■ Task goal
Here are some records; quote them exactly, leaving out the pictures.

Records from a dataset
- - - - - - -

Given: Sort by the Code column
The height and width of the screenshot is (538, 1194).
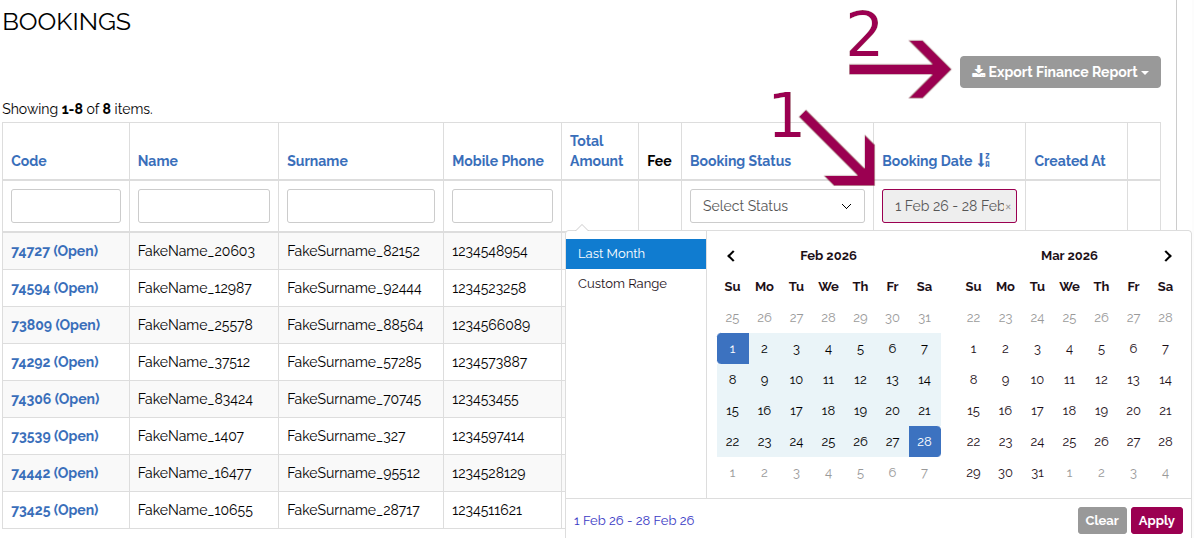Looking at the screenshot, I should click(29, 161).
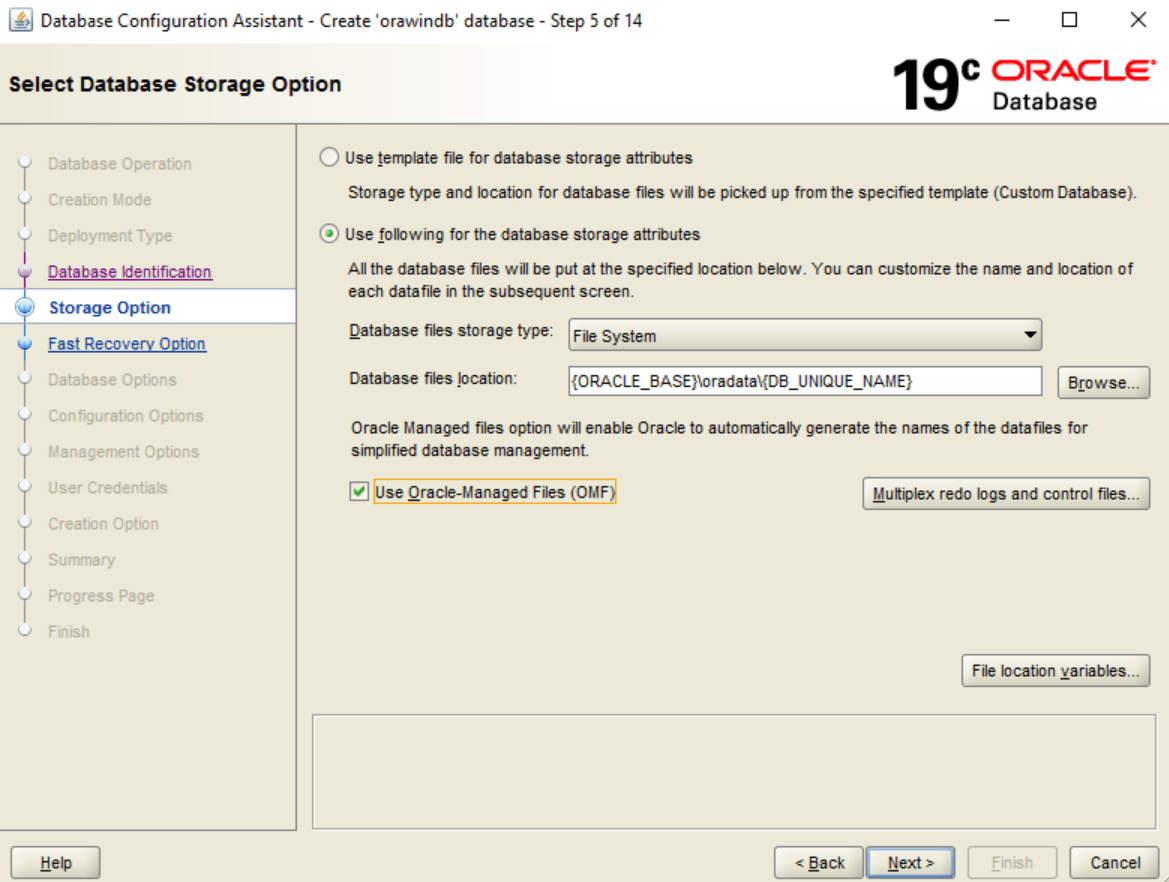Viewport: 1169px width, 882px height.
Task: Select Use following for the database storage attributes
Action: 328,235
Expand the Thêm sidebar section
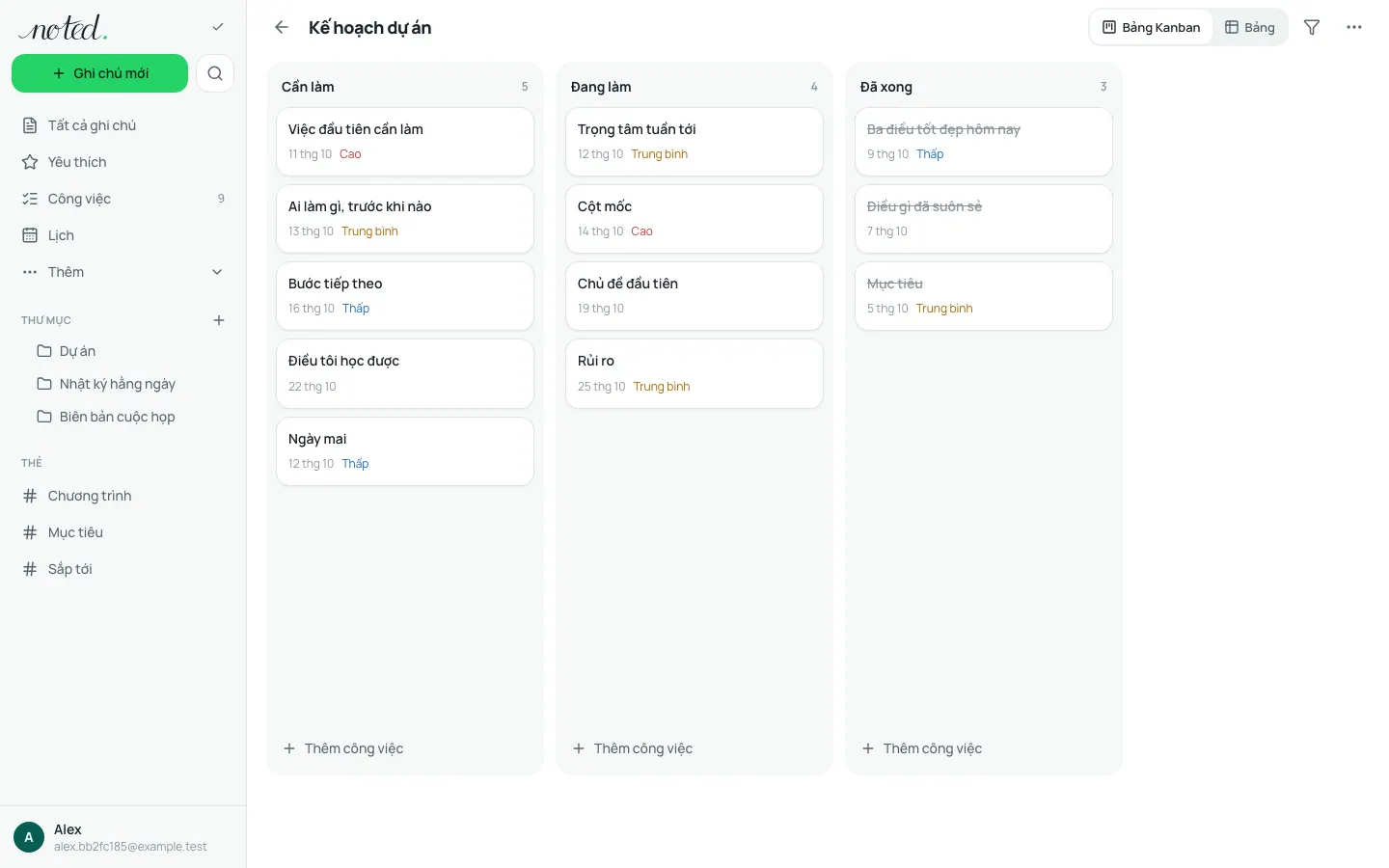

- - - - - - -

■ Result below
Given: Sort by the Code column
The height and width of the screenshot is (538, 1194).
Looking at the screenshot, I should click(29, 161).
Viewport: 1169px width, 882px height.
Task: Select Use following for the database storage attributes
Action: 328,235
Expand the Thêm sidebar section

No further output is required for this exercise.